ESTRICH: How to lose a lawsuit

No lawyer would ever advise a client to do what Donald Trump has done. He has perfected the art, if you can call it that, of attacking and trying to intimidate the judges who will decide his fate. In New York, at the conclusion of his fraud trial — which is not a jury trial, but will be decided by the judge — he stood up and declared the proceeding to be a “political witch hunt.”

Ignoring the judge’s specific admonition that he stick to the facts of the case and not give a campaign speech, that is exactly what he did. “We have a situation where I’m an innocent man. I’ve been persecuted by somebody running for office and I think you have to go outside the bounds,” he added. “What’s happened here sir is a fraud on me … They want to make sure that I don’t win again and this is partially election interference … I deserve damages,” which is not on the table. According to news reports, Trump directly attacked the judge before he cut him off saying, “You have your own agenda, I certainly understand that. You can’t listen for more than one minute.”

Attacking the judge in open court, as he has been doing outside the courthouse and on social media, as well as attacking the judge’s staff, is no way to win a lawsuit. The only thing that is more likely to lead to defeat is to walk out of the courtroom and threaten “bedlam” if the court rules against you, which is precisely what Trump did last week after the argument in front of the D.C. Circuit in which Trump’s lawyers claimed that he was absolutely immune from prosecution for crimes committed while he was president. According to news reports, and as many of us assumed, the panel hearing the case was deeply skeptical of the extreme and unprecedented position taken by the Trump team. The only things more outrageous than the legal argument were the statements Trump made outside after the argument was over.

“I think they feel this is the way they’re going to try and win, and that’s not the way it goes,” Trump said. “It’ll be bedlam in the country. It’s a very bad thing. It’s a very bad precedent. As we said, it’s the opening of a Pandora’s box.” He literally evaded a reporter’s question after this statement as to whether he was condoning political violence. This was literally three days after the third anniversary of the Jan. 6 attack on the Capitol. His refusal to simply condemn political violence is, quite literally, shocking.

President Joe Biden responded: “Trump won’t do what an American president must do; he refuses to denounce political violence. So hear me clearly, I will say what Donald Trump won’t: Political violence is never acceptable in the United States — never, never, never. It has no place in the democracy.
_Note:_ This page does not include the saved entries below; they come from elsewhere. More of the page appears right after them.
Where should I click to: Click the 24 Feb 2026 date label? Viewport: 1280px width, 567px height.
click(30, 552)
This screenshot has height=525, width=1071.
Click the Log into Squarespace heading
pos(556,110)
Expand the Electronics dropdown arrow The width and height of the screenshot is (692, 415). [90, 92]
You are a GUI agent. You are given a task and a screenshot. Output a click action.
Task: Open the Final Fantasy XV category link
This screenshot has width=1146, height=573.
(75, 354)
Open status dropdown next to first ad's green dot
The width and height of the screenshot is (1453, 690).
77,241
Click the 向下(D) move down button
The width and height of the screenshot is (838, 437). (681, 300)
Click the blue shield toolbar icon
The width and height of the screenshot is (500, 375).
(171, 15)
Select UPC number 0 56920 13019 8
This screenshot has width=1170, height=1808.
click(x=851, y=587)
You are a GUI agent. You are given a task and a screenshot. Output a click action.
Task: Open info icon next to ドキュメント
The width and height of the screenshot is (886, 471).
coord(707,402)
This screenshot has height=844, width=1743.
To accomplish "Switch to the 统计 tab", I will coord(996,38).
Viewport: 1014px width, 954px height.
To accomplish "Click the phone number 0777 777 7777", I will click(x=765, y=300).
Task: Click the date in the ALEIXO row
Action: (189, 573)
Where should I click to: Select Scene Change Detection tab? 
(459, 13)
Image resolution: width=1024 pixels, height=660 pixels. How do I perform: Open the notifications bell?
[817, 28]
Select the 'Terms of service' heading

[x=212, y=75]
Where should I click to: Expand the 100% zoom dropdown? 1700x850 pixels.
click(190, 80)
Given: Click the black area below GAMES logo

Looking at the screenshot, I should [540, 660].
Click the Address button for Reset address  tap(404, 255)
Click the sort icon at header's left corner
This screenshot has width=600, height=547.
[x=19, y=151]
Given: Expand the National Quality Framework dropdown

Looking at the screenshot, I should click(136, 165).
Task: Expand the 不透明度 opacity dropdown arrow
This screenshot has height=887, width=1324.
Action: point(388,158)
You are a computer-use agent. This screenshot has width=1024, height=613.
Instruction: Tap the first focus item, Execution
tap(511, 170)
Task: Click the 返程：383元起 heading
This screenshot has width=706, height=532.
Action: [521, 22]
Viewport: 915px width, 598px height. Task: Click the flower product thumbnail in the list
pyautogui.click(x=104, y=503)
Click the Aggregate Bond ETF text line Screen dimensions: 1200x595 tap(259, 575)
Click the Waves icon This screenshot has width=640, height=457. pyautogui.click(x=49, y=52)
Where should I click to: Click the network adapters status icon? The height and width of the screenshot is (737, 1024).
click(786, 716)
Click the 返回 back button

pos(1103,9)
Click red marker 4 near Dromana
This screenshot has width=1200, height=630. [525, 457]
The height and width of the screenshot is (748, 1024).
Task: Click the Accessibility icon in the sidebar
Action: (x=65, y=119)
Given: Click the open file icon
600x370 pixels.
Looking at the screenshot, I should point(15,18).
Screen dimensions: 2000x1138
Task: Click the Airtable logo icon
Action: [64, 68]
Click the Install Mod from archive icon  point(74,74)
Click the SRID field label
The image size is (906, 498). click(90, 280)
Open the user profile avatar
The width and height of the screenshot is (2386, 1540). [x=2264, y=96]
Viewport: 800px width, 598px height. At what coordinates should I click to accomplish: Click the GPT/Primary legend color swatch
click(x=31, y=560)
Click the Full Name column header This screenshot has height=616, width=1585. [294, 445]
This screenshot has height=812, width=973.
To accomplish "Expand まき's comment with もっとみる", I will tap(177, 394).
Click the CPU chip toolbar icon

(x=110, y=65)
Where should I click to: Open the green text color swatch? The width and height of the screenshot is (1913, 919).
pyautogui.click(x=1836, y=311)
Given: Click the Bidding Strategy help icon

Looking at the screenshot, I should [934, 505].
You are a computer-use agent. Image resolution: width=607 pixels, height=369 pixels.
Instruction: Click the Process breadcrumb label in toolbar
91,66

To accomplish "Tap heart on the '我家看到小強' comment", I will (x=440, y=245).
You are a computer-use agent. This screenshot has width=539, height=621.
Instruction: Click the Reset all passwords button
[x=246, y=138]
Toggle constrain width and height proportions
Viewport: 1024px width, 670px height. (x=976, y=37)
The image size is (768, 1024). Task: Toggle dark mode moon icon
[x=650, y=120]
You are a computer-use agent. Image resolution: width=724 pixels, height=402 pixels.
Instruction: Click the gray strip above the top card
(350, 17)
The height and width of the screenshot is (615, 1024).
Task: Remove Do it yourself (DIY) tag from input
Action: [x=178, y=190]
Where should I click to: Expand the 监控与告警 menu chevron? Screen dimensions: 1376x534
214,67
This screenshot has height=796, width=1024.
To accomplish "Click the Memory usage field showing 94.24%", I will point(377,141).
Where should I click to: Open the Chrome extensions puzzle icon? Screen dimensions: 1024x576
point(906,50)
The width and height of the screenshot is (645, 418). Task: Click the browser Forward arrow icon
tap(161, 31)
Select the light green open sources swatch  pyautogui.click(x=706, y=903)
None.”

And what did Trump do next? He threatened to go after Biden if he returns to office. He’s made this threat before. “Joe would be ripe for indictment,” he said in a video. “He has to be careful because that can happen to him also.” No one forced Trump to attend these court hearings. There is no way his presence, or the statements made inside and outside the courtroom, helped his legal case, which his aides have told reporters is the reason he chooses to attend these court sessions. He is, plainly and simply, using them as political theater, as campaign appearances, to juice up his supporters to buy the fictional lie that Trump is the victim of political prosecutions.

That may be what his supporters believe and want to hear. It may help him raise money, as he has done every time he has been indicted. But decades of experience have taught me that political theater does not sway judges. It simply doesn’t work that way. Ignoring the limits set by the court, as Trump did with the judge in New York, does not intimidate a judge who has repeatedly stood up to Trump in an effort to protect his own staff from the former president’s vitriol. The only thing that could be less effective is to threaten the judges with predictions of political violence. Trump is weaponizing the judicial system for his own political gain, but in the long run, he will face the consequences. And the long run may not be as long as he hopes.